Bidding wars on real estate are very common in Naples and increasing your offer price isn’t always an option. Here are some other tips to help you win a bidding war.
Buying a Home / Chris
Contingencies in your purchase contract can be one of the scariest aspects to sellers. The inspection contingency may mean thousands of dollars in repair bills coming the seller’s way. The appraisal contingency could show the seller that the home is overpriced and the buyer may walk as a result. What about the financing contingency? The seller hates to take the home off of the market only to find out the buyer can’t qualify for financing.
One way to possibly win the sellers over and increase your odds of getting your offer accepted could be to waive some contingencies. Are you confident in the price you’re paying for the home? Perhaps you could waive your appraisal contingency. If you have an inspector ready to do their job, try and lower the days of the inspection period. Or, you could buy your property on an “As Is” contract to lessen the blow of an inspection contingency for the seller (more on this later). Have a talk with your agent about what contingencies can safely be modified or even removed.
What’s the difference? In its simplest terms, a prequalification will allow the lender to come to a contingent opinion based on your stated answers about your finances. A preapproval takes it a step further and the buyer turns in all of the financial documents to support the lender’s decision.
Clearly, the preapproval is a much stronger document so use that to your advantage! Take the time to have your lender do a full preapproval and send that preapproval letter along with your offer. Make sure your agent sells the other agent on the fact that there is very little risk that you will not get financing and set the seller’s mind at ease.

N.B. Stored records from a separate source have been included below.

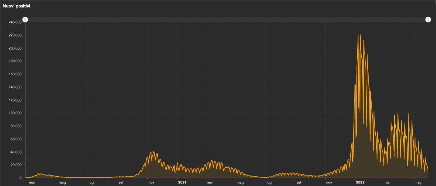Click the "set" label before the first "nov"
Image resolution: width=436 pixels, height=186 pixels.
[x=121, y=182]
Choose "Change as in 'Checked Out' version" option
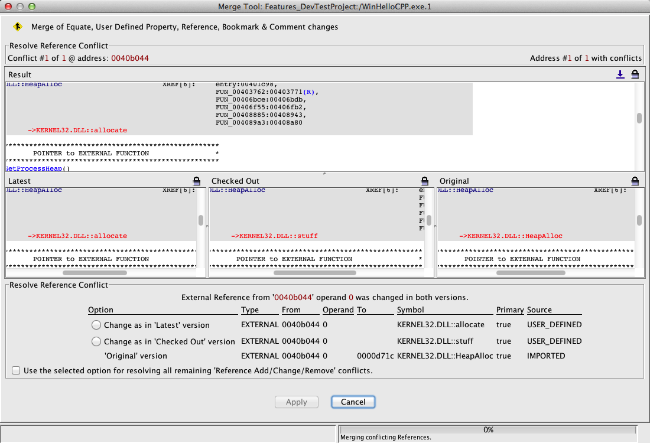Viewport: 650px width, 443px height. 96,341
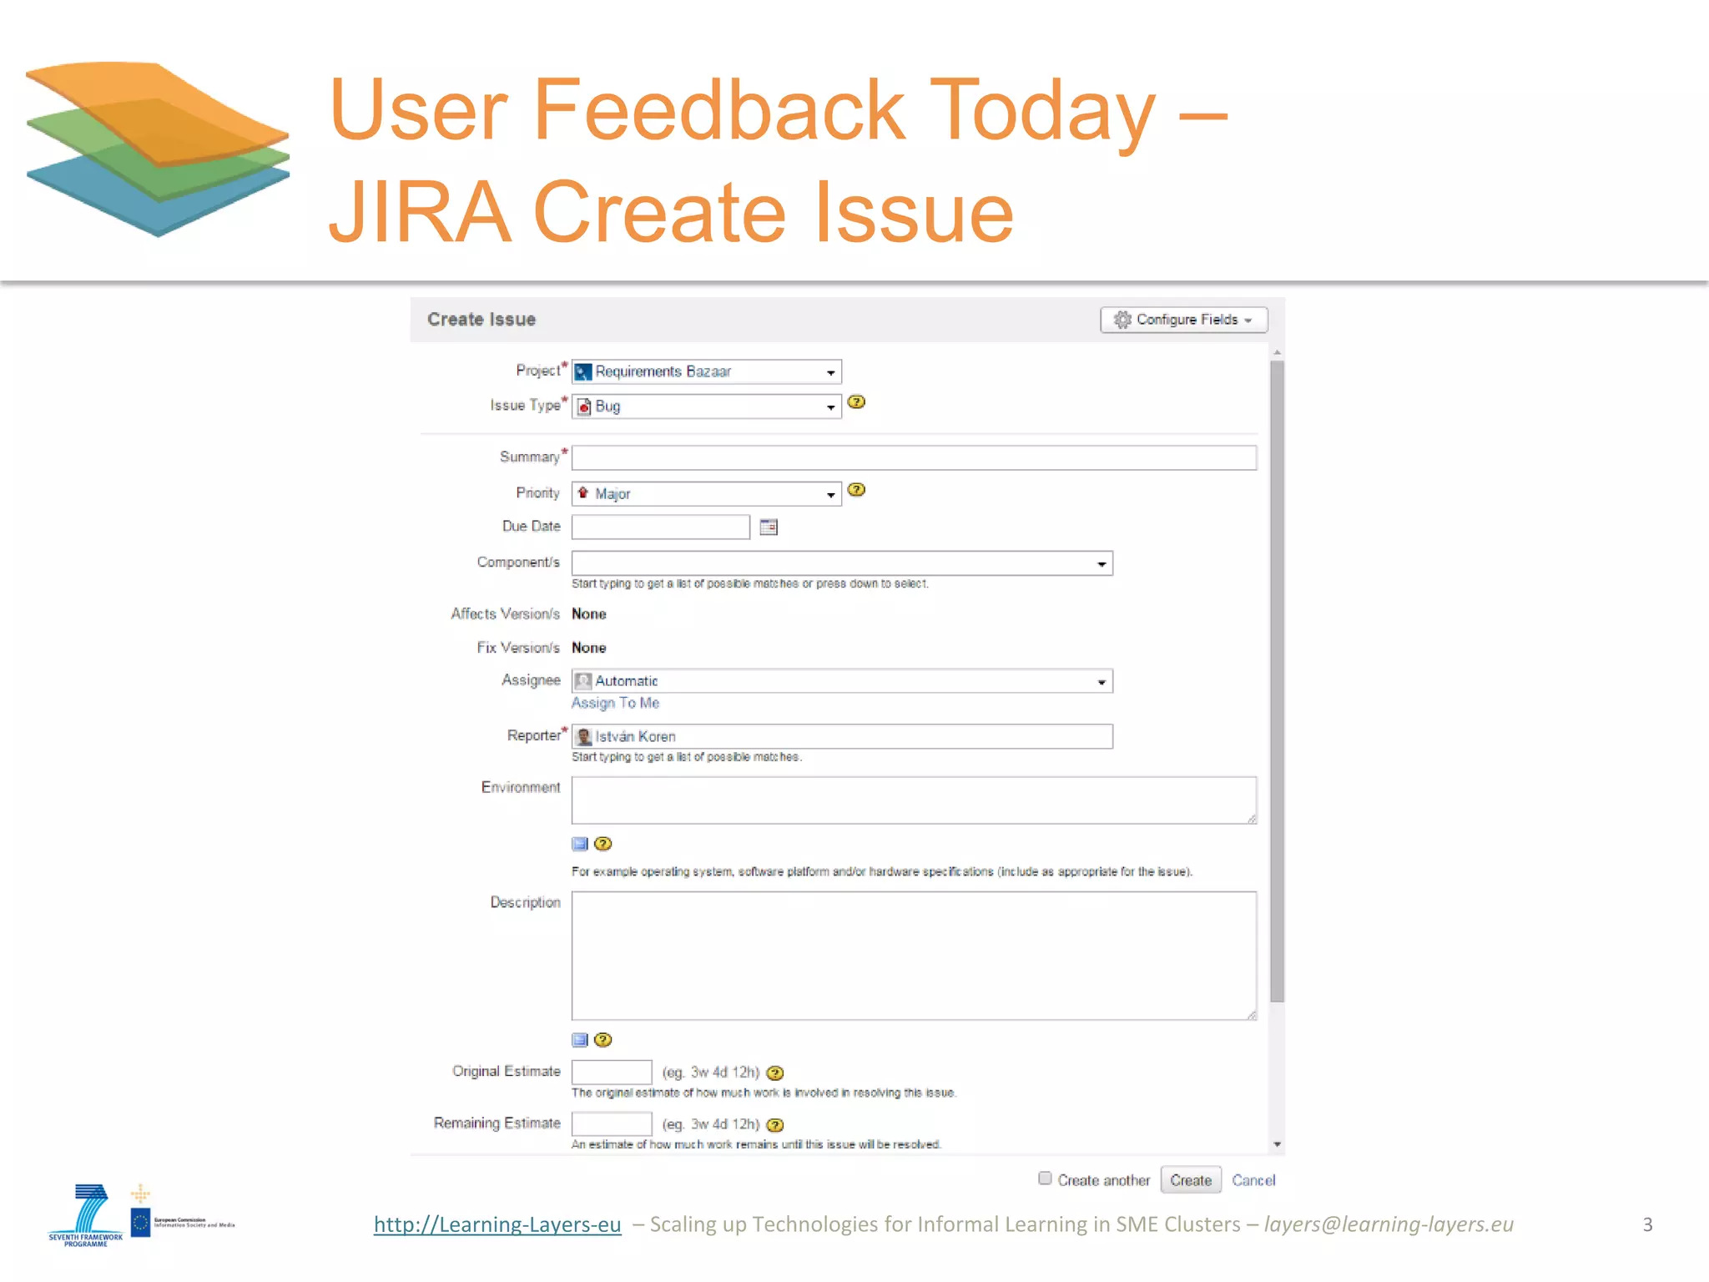Click the Cancel link
Screen dimensions: 1709x1282
(x=1253, y=1180)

An escalation clause is a clever way of increasing your offer without having to guess whether you have the highest one when there are competing bids. The escalation clause sets the highest price you’ll pay and the amount you will increment over the next highest priced offer.
For example, if a home is listed at $350,000, a buyer may come in with an offer of $360,000 when the market is hot and they don’t want to lose the home. If the maximum amount you will pay is $375,000, you would ordinarily have to offer that amount and overpay! Instead, you could make an escalation clause where you bid up to $375,000 in $1,000 increments over the next highest bid. In this instance, the competing bid is at $360,000 so you would bid $1,000 over their offer and hopefully get the house at $361,000. That sure beats guessing and paying $375,000!
We have two main contracts we use in Naples. There is the standard “Sales Contract” and the often used “Sales Contract As Is.” In the standard sales contract, there is an entire section dedicated to inspections and what issues the buyer can ask for credit/repairs on. With the as is contract, a similar right to inspect is listed. This inspection is theoretically for informational purposes so it is less worry for the seller. The reason why I say theoretical is that what often happens is the buyer has inspections and then tells the seller, “I know we submitted an as is contract but there are some repairs that need to be made or we’re walking!”
That’s the one catch to the “As Is” contract—the buyer has 15 days to walk away for any reason. That is why the buyer has leverage after an “As Is” inspection.
Despite the ability for the buyer to walk away, sellers tend to look at the “As Is” contract as being the better bet and more of a sure thing to close.
This one is easy. In Naples, it is customary to put a good faith deposit down a few days after the contract is accepted and then another deposit 15 days after the contract’s effective date. If you plan on putting down a sizable deposit, perhaps consider increasing your deposits. High deposits show a commitment to the property and that gives the seller more confidence that she’ll see the closing table!
One of the big mistakes I see agents make is that they pick up the phone and say, “We’re submitting an offer and closing in only 30 days.” What are the odds my sellers want to be out in 30 days? Maybe they wanted to be out in a couple of months! When I am working with buyers that want to submit an offer, I call the listing agent first and ask, “When do the sellers want to close?” It is so common to hear that they’re not able to move into their new place for a while. That gives me a huge advantage when submitting an offer because we can close at a time that makes life easier for the seller.